_YOUR INSTRUCTIONS:_ Continue the article on this week's Australian economic data from where it stops.

_SUPPLIED TEXT:_
▼

Data this week will give a clue to how Australians are coping with local flare-ups in COVID-19 and what that might mean for retail spending in the early stages of 2021 and the economic recovery more generally.
The ANZ-Roy Morgan consumer confidence index is released on Tuesday.
This weekly gauge ended last year on a sour note in response to the coronavirus cluster in NSW’s northern beaches, pulling back from a high for 2020 having rebounded strongly as the economy recovered from the depths of recession.
More recently the Greater Brisbane region went into lockdown this weekend after an infection from the super-contagious UK strain of the virus was detected.
“While new cases may be coming under control again the scare compounded by partial lockdowns and a return to border closures will weigh a bit on confidence, which may not be enough to stop the recovery, but it could slow it,” AMP chief economist Shane Oliver said.
The monthly Westpac-Melbourne Institute consumer sentiment survey is also released on Wednesday.
In December, this index surged to a 10-year high after recovering 48 per cent from a low in April when there was a nationwide lockdown.
Such strength in confidence has been reflected in recent retail spending figures.
Retail trade numbers for November are released on Monday. Preliminary figures for the month released just before Christmas showed a stellar seven per cent increase to be over 13 per cent up on the year.
This was largely the result of a strong performance in Victoria as it emerged from its lengthy COVID-19 lockdown.
The Australian Bureau of Statistics will release its latest job vacancies report for the the three months to November on Wednesday.

▲

_DATA EXCERPTS:_
▼

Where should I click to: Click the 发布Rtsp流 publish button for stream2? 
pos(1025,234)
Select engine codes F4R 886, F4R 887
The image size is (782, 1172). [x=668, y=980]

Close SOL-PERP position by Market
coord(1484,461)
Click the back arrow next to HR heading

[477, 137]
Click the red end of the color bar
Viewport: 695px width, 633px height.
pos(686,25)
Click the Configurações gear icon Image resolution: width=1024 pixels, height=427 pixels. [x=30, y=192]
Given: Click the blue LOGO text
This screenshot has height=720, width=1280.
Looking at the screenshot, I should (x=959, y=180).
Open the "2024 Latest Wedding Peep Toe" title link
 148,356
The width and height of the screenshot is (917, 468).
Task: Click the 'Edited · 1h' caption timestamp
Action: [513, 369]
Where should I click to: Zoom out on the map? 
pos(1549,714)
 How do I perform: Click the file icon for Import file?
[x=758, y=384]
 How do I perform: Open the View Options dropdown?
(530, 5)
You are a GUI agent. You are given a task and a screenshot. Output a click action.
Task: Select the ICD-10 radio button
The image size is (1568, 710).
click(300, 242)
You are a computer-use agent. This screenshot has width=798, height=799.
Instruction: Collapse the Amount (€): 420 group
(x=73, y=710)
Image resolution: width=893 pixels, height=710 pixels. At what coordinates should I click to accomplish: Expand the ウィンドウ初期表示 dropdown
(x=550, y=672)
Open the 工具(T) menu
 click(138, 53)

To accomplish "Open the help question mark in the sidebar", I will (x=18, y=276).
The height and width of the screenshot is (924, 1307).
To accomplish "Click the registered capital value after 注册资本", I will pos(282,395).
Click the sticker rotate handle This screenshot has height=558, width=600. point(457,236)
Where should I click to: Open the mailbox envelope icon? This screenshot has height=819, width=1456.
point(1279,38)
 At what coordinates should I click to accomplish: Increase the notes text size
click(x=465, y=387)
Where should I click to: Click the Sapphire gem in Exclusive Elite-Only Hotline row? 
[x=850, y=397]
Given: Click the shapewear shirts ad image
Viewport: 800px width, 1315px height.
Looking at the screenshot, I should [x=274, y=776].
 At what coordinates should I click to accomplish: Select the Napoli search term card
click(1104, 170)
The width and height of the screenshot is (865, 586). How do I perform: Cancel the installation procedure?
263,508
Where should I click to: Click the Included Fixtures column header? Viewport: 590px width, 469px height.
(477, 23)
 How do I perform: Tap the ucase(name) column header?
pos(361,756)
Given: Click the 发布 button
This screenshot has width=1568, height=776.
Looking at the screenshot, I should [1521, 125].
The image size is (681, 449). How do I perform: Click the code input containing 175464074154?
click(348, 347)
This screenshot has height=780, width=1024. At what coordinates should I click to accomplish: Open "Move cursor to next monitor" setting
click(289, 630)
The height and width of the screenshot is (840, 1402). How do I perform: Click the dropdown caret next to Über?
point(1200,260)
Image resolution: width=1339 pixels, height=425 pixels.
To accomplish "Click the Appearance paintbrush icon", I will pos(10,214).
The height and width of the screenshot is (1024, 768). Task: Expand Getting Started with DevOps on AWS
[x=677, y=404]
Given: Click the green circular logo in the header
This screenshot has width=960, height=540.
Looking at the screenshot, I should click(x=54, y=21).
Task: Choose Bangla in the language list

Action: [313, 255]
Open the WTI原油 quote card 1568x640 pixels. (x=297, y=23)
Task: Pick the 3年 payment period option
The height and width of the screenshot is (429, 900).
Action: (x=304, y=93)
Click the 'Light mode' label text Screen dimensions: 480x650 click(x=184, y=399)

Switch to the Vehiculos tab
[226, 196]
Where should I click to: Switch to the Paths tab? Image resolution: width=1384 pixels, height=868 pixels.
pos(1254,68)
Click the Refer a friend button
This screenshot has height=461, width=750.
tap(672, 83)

▲

_ANSWER TO THIS EXERCISE:_
Other gauges of employment vacancies, such as the ANZ job advertisement series, have shown solid growth and indicate a further improvement in the unemployment rate in coming months.
Housing finance figures for November round out the week on Friday and another data series that has seen a marked recovery, posting a record high for owner-occupier home loans in October.
Meanwhile, Australian shares look set to continue their positive start to the year as Wall Street predicted a Joe Biden presidency will pump more stimulus into the world’s largest economy.
US markets shrugged off employment figures on Friday that showed employers cut jobs for the first time since April.
Investors instead are looking forward to President-elect Biden’s inauguration later this month, which led to key stock indices scoring record highs.
The US S&P 500 index rose 0.5 per cent to 3824.68, the Dow Jones Industrial Average gained 0.2 per cent to 31,097.97 and the Nasdaq climbed one per cent to 13,201.98.
In Australia, the S&P/ASX200 index ended Friday 0.7 per cent higher at 6757.9 and posted a 2.6 per cent gain for the first trading week of the year.
Share futures point to further gains at Monday’s opening, rising seven points, or 0.1 per cent, to 6704.